## TASK PROMPT
Would you please return the lines of the entries below starting at the line that has "At what coordinates should I click to accomplish: Click the 2" and ending at the line that has "This screenshot has width=480, height=367.", both included, exactly as they are?

## SOURCE INFORMATION
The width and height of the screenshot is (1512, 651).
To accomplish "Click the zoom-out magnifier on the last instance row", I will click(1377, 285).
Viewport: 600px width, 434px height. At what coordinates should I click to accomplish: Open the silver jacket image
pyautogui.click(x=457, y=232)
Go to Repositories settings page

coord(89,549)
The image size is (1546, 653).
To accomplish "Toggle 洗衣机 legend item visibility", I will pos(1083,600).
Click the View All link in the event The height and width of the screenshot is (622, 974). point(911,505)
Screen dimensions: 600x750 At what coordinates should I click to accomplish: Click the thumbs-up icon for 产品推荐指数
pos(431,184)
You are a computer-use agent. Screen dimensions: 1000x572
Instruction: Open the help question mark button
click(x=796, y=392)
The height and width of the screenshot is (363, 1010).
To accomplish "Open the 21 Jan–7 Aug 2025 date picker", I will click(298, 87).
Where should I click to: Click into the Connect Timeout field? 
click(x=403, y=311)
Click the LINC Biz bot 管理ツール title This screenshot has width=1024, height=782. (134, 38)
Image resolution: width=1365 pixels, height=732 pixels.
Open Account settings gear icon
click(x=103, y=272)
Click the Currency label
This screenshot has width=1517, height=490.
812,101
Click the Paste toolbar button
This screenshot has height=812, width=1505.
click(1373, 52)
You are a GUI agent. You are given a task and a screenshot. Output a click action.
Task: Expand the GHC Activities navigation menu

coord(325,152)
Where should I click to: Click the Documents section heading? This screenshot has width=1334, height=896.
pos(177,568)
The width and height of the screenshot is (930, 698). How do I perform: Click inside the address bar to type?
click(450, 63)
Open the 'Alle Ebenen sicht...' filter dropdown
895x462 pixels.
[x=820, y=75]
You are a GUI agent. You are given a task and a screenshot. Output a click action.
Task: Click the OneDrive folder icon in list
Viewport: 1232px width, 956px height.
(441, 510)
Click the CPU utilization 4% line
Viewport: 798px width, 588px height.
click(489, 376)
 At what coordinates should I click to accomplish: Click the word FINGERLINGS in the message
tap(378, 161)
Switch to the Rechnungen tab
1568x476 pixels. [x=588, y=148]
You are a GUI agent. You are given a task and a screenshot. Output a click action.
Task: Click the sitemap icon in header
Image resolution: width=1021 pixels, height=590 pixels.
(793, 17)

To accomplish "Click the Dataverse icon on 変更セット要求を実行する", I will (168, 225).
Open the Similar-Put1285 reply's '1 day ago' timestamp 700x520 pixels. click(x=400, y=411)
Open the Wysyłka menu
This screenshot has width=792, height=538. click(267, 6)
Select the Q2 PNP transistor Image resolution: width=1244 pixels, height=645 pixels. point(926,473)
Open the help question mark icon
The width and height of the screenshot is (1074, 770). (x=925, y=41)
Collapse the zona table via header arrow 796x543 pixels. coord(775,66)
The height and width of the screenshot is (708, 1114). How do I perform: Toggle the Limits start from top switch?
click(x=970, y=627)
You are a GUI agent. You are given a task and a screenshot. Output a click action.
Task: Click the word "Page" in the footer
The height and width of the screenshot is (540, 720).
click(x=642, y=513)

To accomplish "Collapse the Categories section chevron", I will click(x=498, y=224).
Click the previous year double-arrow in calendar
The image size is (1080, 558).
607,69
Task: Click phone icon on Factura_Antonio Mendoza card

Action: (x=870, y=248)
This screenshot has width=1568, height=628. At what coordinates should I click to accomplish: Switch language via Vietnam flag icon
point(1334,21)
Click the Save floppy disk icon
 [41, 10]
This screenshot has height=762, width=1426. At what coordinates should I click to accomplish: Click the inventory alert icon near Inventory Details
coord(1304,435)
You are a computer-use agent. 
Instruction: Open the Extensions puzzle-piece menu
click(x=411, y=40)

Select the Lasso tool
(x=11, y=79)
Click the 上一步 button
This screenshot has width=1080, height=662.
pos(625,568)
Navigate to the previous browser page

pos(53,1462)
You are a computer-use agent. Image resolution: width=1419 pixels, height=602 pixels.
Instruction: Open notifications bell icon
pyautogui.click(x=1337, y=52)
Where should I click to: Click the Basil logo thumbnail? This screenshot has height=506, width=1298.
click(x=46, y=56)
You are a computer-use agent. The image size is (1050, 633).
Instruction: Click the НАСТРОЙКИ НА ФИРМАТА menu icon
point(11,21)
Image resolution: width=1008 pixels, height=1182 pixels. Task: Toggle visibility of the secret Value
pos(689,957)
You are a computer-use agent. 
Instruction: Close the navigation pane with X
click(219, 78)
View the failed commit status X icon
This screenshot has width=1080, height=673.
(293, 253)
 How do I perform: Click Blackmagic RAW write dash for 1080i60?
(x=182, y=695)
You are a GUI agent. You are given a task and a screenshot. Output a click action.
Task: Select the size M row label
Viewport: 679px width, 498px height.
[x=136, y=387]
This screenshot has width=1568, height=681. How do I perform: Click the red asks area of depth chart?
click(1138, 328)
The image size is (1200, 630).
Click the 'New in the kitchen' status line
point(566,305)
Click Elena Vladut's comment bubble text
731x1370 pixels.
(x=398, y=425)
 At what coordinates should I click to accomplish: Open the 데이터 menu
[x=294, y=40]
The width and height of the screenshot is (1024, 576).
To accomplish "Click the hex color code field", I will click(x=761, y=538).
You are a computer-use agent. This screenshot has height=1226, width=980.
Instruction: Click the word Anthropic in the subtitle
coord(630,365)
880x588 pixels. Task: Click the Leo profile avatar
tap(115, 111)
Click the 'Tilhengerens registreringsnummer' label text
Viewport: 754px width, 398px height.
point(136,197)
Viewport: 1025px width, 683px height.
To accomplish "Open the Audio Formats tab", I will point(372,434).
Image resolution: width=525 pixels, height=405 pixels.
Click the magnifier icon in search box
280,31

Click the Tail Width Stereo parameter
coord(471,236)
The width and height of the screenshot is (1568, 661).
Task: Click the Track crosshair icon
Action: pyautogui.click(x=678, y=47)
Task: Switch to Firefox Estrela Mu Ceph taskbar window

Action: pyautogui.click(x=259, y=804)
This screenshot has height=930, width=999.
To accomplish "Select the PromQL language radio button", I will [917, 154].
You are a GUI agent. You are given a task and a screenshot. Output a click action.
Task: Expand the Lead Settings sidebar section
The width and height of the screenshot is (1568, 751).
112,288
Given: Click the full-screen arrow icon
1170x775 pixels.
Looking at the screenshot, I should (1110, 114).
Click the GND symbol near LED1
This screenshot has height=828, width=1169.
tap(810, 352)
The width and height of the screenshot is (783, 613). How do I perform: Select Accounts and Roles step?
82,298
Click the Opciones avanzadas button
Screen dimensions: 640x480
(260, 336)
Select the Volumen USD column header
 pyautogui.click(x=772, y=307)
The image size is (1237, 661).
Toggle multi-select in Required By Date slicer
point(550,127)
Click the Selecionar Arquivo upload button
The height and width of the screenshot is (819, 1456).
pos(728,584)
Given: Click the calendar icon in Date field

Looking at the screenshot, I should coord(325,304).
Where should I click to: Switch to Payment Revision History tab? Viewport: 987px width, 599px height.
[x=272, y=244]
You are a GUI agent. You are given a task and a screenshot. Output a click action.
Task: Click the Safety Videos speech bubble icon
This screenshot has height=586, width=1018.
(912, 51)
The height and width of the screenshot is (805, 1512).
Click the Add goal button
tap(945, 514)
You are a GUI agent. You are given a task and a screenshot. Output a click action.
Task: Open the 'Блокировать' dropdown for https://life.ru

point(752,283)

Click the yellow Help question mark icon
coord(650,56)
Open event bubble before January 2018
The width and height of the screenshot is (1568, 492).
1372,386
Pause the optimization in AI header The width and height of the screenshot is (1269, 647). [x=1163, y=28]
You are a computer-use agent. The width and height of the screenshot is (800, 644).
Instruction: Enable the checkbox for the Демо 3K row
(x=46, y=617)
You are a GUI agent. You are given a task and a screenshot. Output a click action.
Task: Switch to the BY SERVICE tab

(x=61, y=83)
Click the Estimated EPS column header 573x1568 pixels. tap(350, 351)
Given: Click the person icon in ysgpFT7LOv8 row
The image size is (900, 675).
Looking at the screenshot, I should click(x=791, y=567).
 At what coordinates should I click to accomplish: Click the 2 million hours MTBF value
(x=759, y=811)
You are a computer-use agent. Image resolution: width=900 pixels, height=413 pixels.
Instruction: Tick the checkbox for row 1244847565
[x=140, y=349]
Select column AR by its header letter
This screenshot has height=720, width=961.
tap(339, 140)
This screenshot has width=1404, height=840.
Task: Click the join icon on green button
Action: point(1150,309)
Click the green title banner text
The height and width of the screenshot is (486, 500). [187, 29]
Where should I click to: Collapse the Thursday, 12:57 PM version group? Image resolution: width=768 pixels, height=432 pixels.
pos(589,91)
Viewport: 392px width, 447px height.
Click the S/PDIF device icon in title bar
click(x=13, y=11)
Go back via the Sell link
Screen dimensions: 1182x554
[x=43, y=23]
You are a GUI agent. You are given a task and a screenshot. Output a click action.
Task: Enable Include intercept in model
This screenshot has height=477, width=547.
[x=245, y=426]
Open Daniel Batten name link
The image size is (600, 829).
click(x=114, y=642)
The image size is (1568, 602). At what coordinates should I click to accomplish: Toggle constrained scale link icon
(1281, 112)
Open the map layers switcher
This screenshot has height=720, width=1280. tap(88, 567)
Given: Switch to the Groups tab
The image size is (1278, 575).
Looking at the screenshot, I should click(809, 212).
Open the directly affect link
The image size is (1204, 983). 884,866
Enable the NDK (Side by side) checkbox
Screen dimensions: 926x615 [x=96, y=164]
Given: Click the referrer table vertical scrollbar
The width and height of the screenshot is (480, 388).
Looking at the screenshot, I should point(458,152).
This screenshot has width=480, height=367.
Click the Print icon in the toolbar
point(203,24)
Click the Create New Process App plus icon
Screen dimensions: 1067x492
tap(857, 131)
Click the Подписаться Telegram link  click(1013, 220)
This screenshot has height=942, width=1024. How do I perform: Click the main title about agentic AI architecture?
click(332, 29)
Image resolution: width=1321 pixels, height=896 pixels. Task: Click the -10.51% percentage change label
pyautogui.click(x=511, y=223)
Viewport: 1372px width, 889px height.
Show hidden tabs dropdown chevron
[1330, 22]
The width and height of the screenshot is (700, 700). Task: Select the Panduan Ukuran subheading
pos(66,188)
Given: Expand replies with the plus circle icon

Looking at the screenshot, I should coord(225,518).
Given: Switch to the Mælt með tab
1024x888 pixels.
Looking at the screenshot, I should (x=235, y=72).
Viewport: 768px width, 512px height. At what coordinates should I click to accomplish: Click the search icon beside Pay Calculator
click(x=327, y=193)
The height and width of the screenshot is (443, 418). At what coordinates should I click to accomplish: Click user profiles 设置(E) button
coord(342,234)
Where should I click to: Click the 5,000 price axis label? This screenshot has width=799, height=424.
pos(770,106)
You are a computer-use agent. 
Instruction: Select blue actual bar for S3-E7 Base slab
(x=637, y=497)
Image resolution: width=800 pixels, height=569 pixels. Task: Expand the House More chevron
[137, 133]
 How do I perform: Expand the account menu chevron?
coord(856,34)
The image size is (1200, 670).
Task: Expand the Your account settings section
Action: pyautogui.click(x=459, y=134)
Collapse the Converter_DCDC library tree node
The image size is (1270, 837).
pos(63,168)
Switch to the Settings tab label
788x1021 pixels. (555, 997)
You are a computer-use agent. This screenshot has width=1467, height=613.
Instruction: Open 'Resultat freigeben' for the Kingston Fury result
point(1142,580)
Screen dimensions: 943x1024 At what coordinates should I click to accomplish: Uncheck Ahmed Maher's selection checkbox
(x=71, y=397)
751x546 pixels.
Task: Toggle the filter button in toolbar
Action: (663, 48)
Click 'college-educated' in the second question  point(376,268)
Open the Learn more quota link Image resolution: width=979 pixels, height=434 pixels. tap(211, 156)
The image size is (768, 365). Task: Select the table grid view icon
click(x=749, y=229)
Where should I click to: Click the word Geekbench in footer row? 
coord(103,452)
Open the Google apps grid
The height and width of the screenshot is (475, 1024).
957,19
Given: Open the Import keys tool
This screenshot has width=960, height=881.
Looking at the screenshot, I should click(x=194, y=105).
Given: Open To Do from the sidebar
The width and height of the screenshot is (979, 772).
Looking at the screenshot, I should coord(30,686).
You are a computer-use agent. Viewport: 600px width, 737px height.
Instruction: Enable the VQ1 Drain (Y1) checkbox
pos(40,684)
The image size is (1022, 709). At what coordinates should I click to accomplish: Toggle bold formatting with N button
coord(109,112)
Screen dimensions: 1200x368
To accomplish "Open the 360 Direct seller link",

## WRITTEN SOLUTION
 At what coordinates should I click to accomplish: Click the 2 million hours MTBF value
(x=759, y=811)
You are a computer-use agent. Image resolution: width=900 pixels, height=413 pixels.
Instruction: Tick the checkbox for row 1244847565
[x=140, y=349]
Select column AR by its header letter
This screenshot has height=720, width=961.
tap(339, 140)
This screenshot has width=1404, height=840.
Task: Click the join icon on green button
Action: point(1150,309)
Click the green title banner text
The height and width of the screenshot is (486, 500). [187, 29]
Where should I click to: Collapse the Thursday, 12:57 PM version group? Image resolution: width=768 pixels, height=432 pixels.
pos(589,91)
Viewport: 392px width, 447px height.
Click the S/PDIF device icon in title bar
click(x=13, y=11)
Go back via the Sell link
Screen dimensions: 1182x554
[x=43, y=23]
You are a GUI agent. You are given a task and a screenshot. Output a click action.
Task: Enable Include intercept in model
This screenshot has height=477, width=547.
[x=245, y=426]
Open Daniel Batten name link
The image size is (600, 829).
click(x=114, y=642)
The image size is (1568, 602). At what coordinates should I click to accomplish: Toggle constrained scale link icon
(1281, 112)
Open the map layers switcher
This screenshot has height=720, width=1280. tap(88, 567)
Given: Switch to the Groups tab
The image size is (1278, 575).
Looking at the screenshot, I should click(809, 212).
Open the directly affect link
The image size is (1204, 983). 884,866
Enable the NDK (Side by side) checkbox
Screen dimensions: 926x615 [x=96, y=164]
Given: Click the referrer table vertical scrollbar
The width and height of the screenshot is (480, 388).
Looking at the screenshot, I should point(458,152).
This screenshot has width=480, height=367.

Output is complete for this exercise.